Only problem was, that little trick didn’t work this time. I still couldn’t sleep.

I got up and put on a CD of selected doo-wop, but that wasn’t what I needed and I cut it off halfway through. I settled on Abbey Road and Sgt. Pepper’s Lonely Hearts Club Band, played them through, and when they were done, I turned off the CD player, settled in under the covers, hoping this time I could sleep.

And then I heard a noise. It was a slight noise, a snicking sound coming from downstairs, and then someone gently closing the front door. I got my gun out of the nightstand drawer, and still naked as birth, eased open the bedroom door. A light went on downstairs. I heard the refrigerator door open.

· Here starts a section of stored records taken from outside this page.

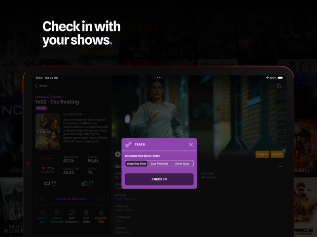Click the Add Note icon
The width and height of the screenshot is (317, 237).
86,213
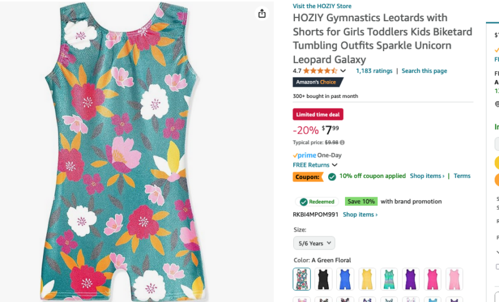The height and width of the screenshot is (302, 499).
Task: Choose the yellow leotard color swatch
Action: point(367,279)
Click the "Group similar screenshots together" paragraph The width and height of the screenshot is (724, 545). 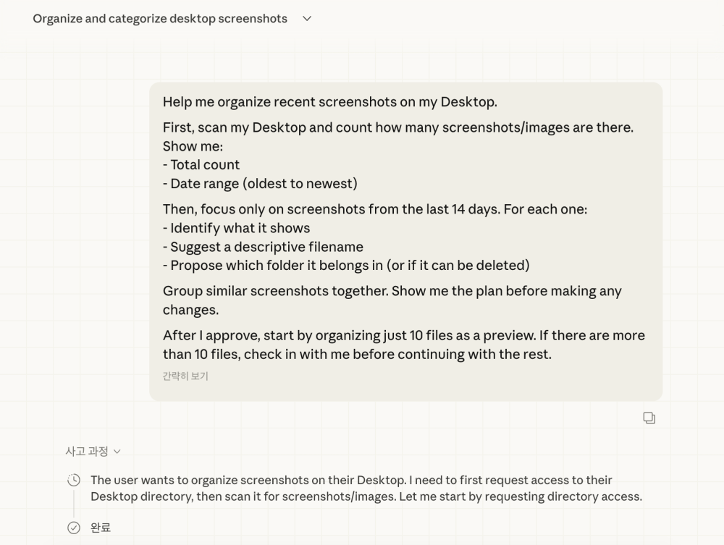pos(392,300)
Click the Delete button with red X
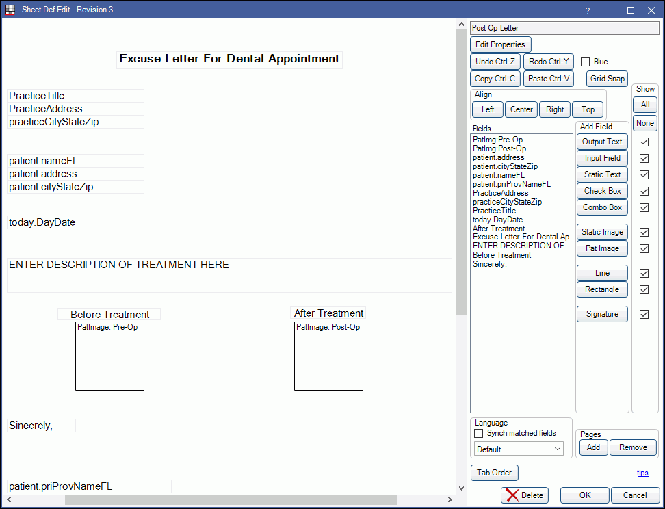The image size is (665, 509). click(525, 495)

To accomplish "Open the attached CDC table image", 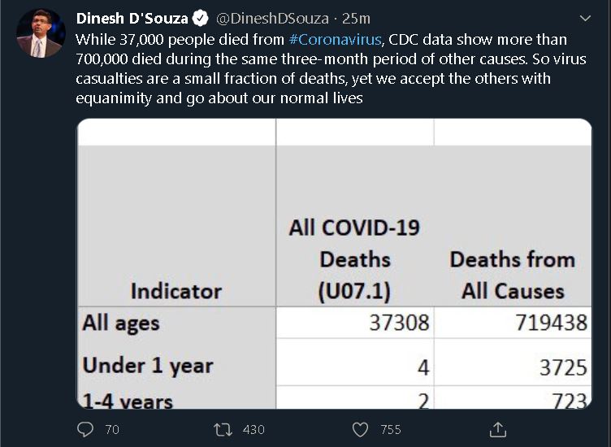I will 334,263.
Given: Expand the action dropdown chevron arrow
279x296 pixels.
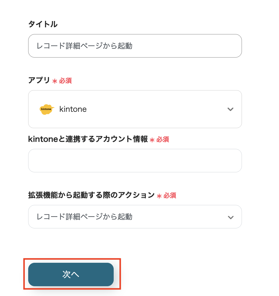Looking at the screenshot, I should click(230, 217).
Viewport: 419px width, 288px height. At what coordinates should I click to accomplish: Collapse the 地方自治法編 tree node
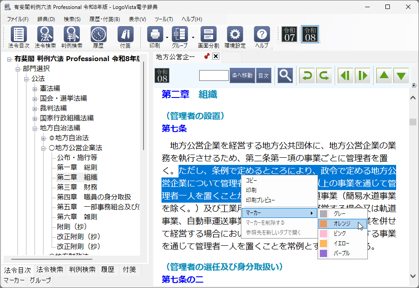point(35,128)
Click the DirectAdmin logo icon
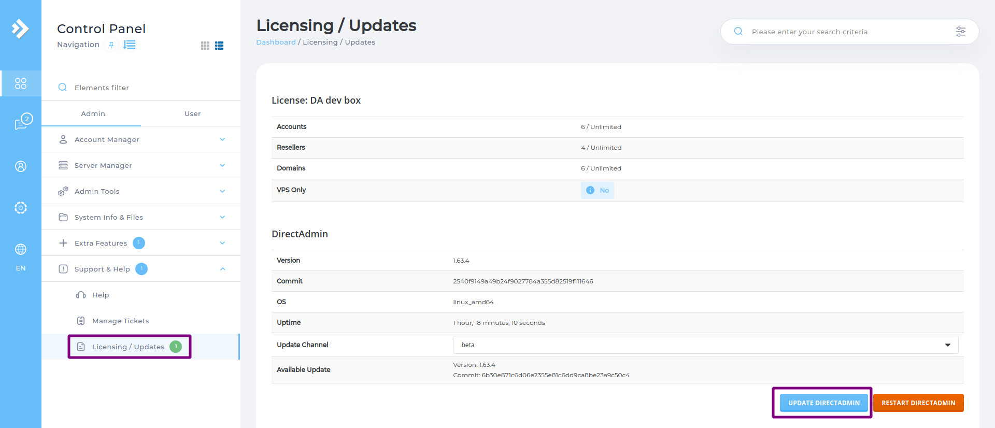Screen dimensions: 995x428 pyautogui.click(x=20, y=28)
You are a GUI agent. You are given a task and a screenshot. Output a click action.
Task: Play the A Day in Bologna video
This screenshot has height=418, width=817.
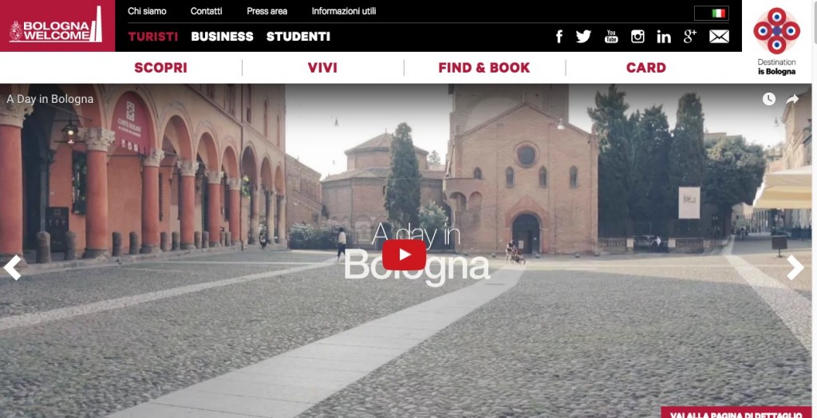[x=405, y=254]
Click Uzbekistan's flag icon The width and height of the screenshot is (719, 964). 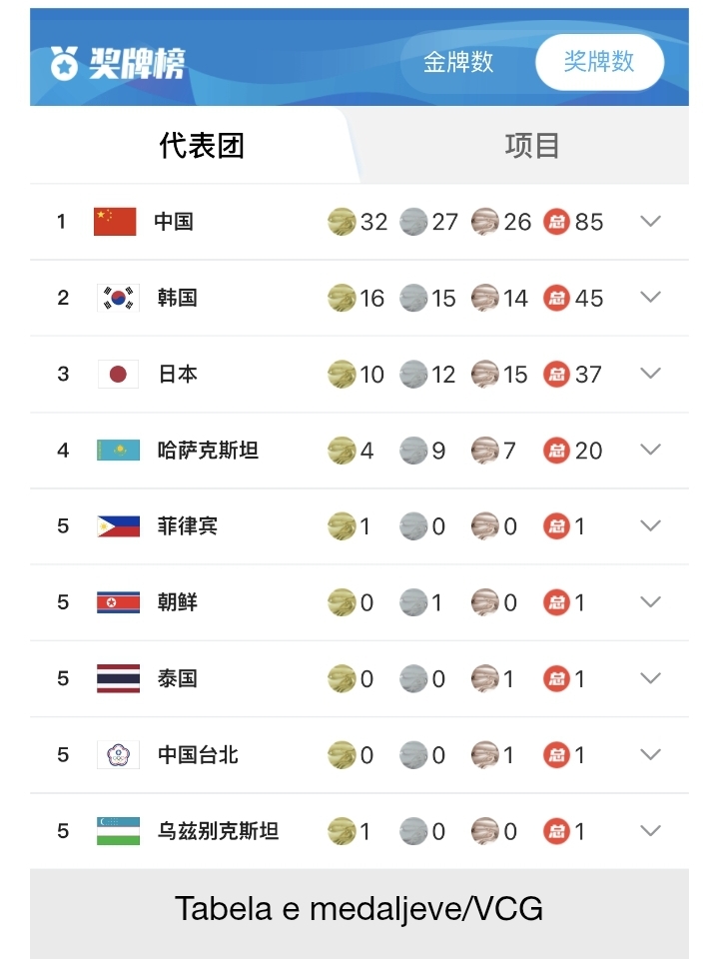pyautogui.click(x=118, y=831)
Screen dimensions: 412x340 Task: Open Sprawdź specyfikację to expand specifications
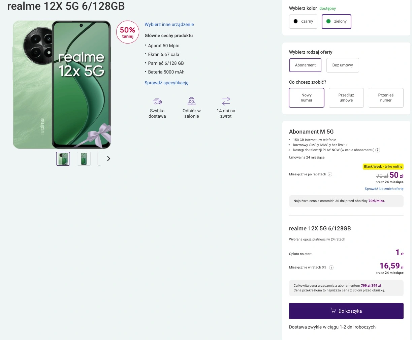tap(166, 83)
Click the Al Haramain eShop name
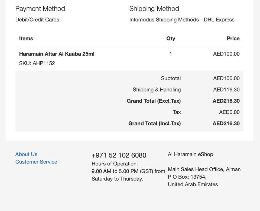 pyautogui.click(x=190, y=154)
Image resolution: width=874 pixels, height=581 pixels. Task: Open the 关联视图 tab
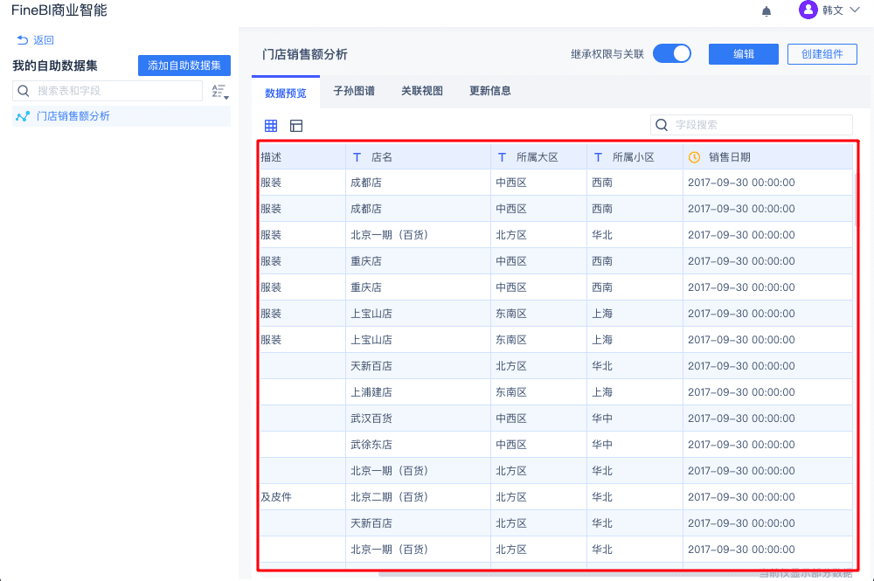(422, 91)
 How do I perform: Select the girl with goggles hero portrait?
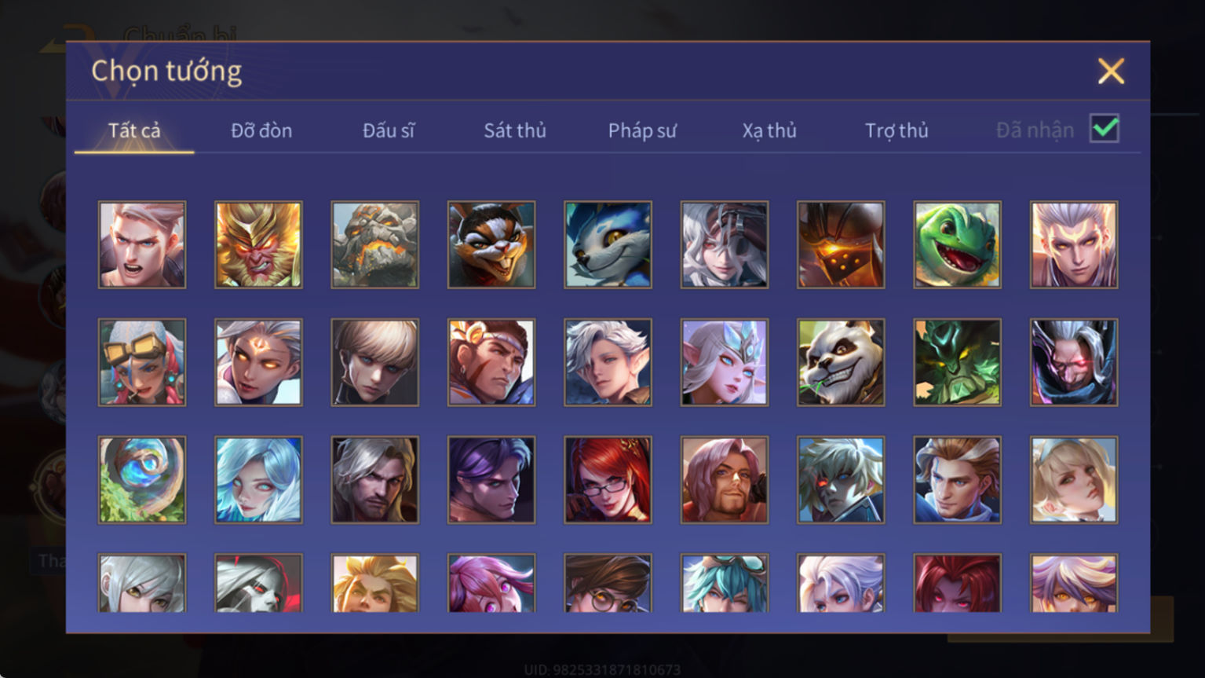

I eased down, slowly. When I got to the bottom stair, I turned and looked in the kitchen. Leonard, wet and dripping, was sitting at the table. He was eating a sandwich and had a glass of milk beside him. A bag of vanilla cookies was open and on the edge of the table. He looked at me, put his hand over his eyes, said, “For heaven sake. Put some clothes on, Hap. I’m trying to eat here. You could make a vulture throw up. That thing looks like a spoiled turkey neck.”

11

I went upstairs and put the gun in the drawer and pulled on my pajama bottoms and a T-shirt, slipped into my bunny ear slippers, and went downstairs. Leonard was at the kitchen counter with a loaf of bread and some fixin’s, making a fresh sandwich.

“I see my nudity didn’t put you off eating my deviled ham,” I said.

“Tuna fish,” Leonard said. “And I could suggest a better brand.”